Hal itu, belum ditambah para pesohor media yang menjadi pengikut Ustadz Hanan. Media sosial dan mudahnya mengakses pengajian-pengajian pendek, dengan penyajian yang juga sangat bagus dan sedap dipandang, menjadi alasan Ustadz Hanan diikuti.
Salah satu pesohor itu, sebagai contoh, adalah Dimas Seto, yang terkenal sebagai aktor sinetron. Anda tahu, sinetron atau sejenisnya, begitu digemarin para remaja dan anak-anak muda yang galau. Tidak hanya di kota-kota terpencil dengan akses internet rendah tv yang mudah, melainkan juga di kota-kota besar .

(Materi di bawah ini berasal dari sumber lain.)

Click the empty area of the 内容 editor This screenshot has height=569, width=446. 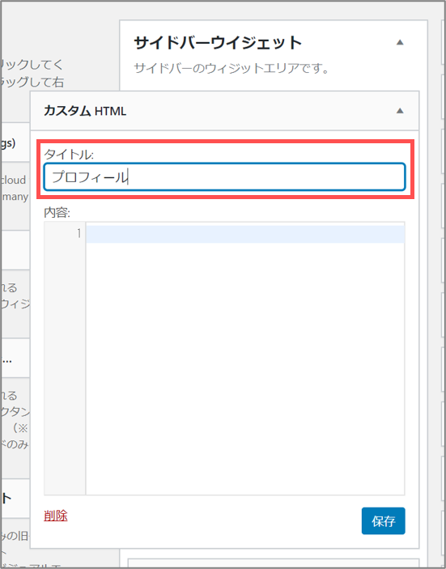click(245, 367)
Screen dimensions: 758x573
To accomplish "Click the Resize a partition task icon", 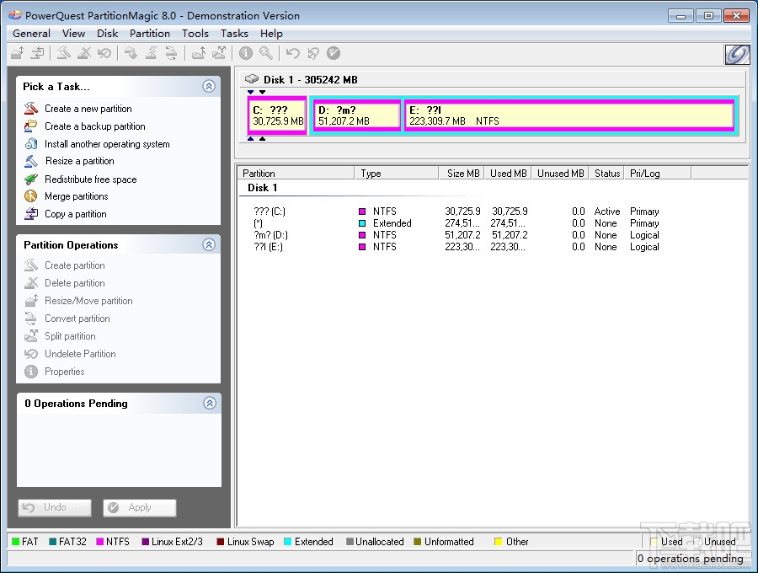I will pos(31,161).
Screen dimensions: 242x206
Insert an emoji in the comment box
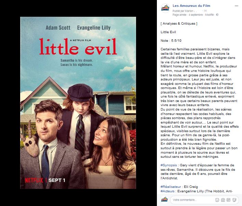coord(217,200)
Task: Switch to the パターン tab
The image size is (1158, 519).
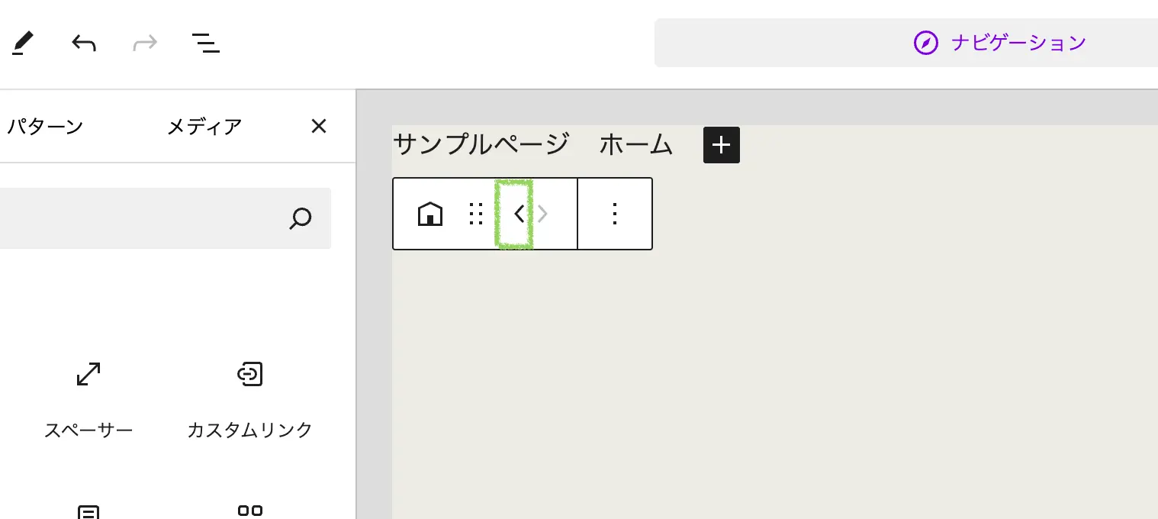Action: pos(44,126)
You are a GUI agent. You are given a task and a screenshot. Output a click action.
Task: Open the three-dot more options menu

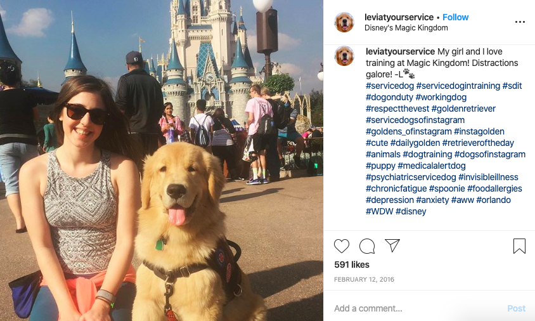[x=520, y=22]
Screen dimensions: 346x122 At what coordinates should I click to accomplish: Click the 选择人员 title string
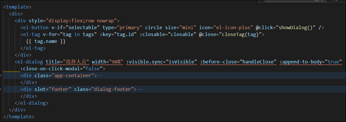(x=77, y=62)
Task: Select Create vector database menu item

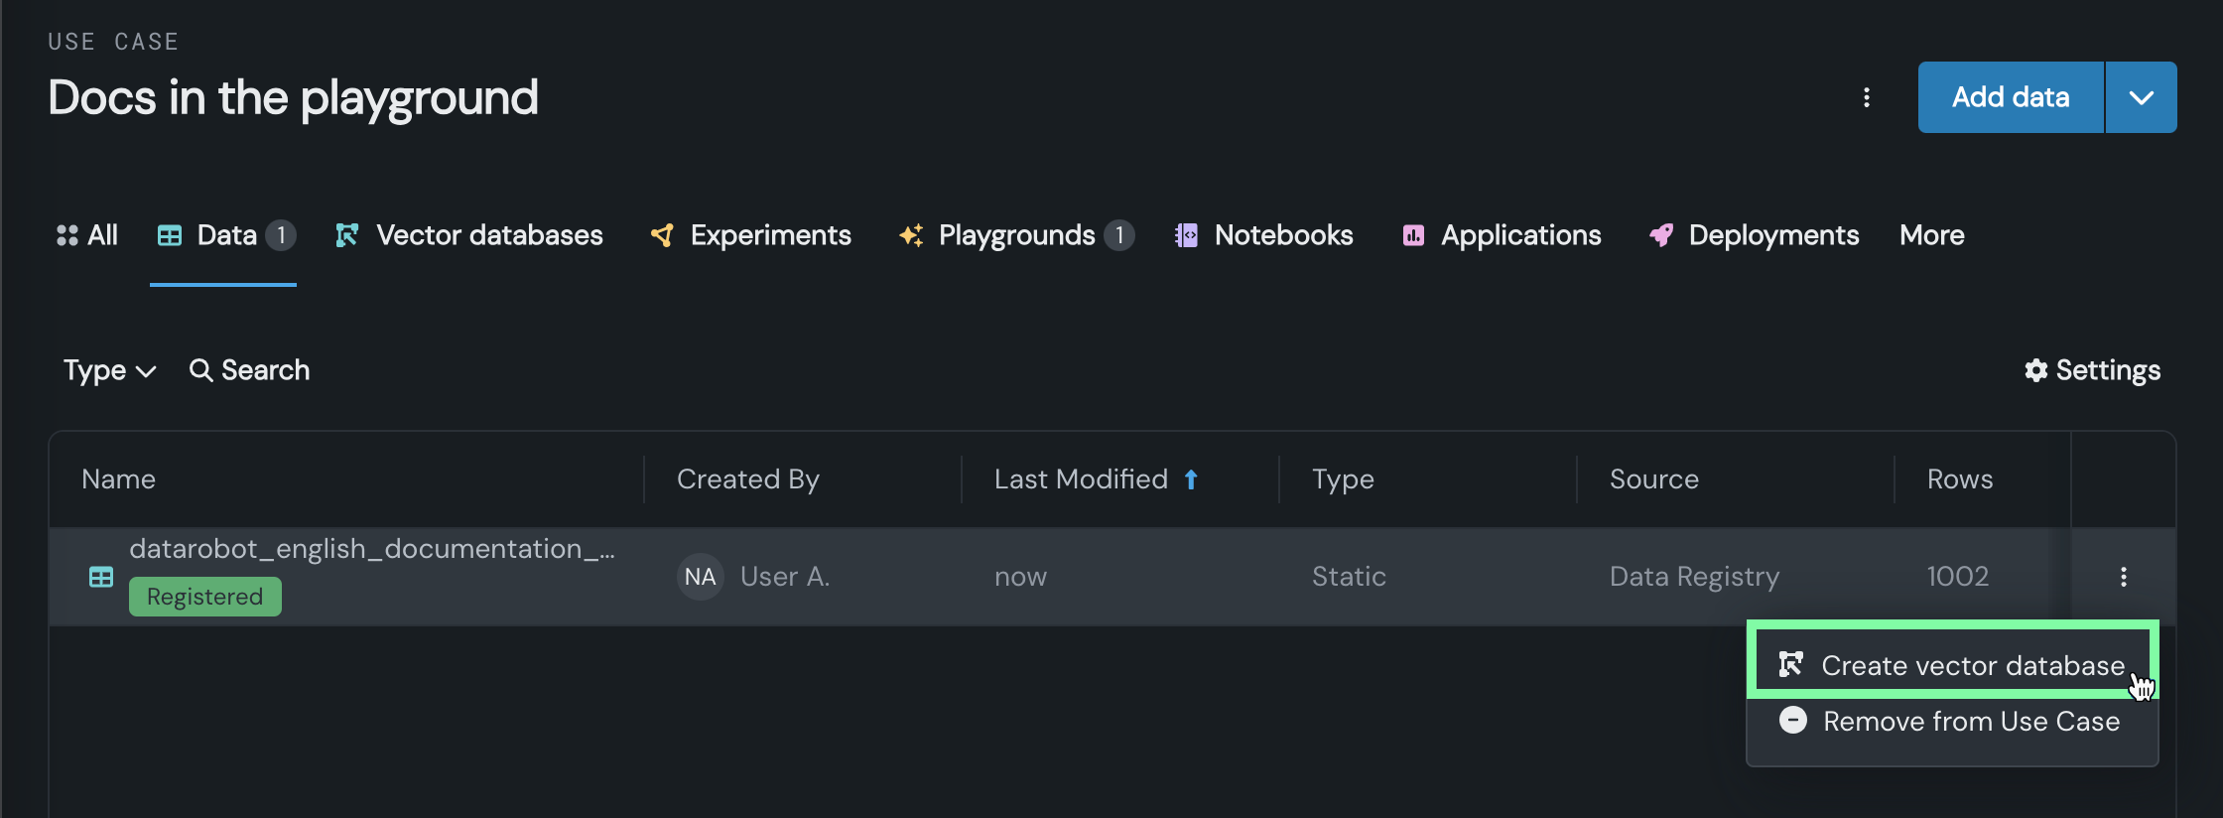Action: (1971, 665)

Lalu, bagaimana jika orang yang ia tiap hari ia lihat tiba-tiba mengaji kepada Ustadz yang juga gaul dengan penyampaian seperti halnya yang mereka gunakan sehari-hari?
“Ustadz Hanan inspirasi anak muda, dengan gayanya, dengan penyampaiannya, ya kita sebagai anak muda banyak terinspirasi lah sama beliau,” ujar Dimas Seto.
Inspirasi ini, yang bagi mereka, menjadi salah satu pintu masuk penting dakwah Hanan Attaki. Dan, agaknnya, pengaruh ini akan terus-terus menerus sampai beberapa tahun mendatang. Memang bukan hal baru, tapi itulah realitas yang terjadi saat ini.
Kita bisa mengritik bahwa pola seperti ini adalah dakwah instan, tidak mendalam untuk belajar islam atau sejenisnya. Tapi, satu hal yang kita lupa, bahwa lahan dakwah seperti ini harus kita akui jarang dimasuki oleh islam moderat. Bukan begitu, bukan?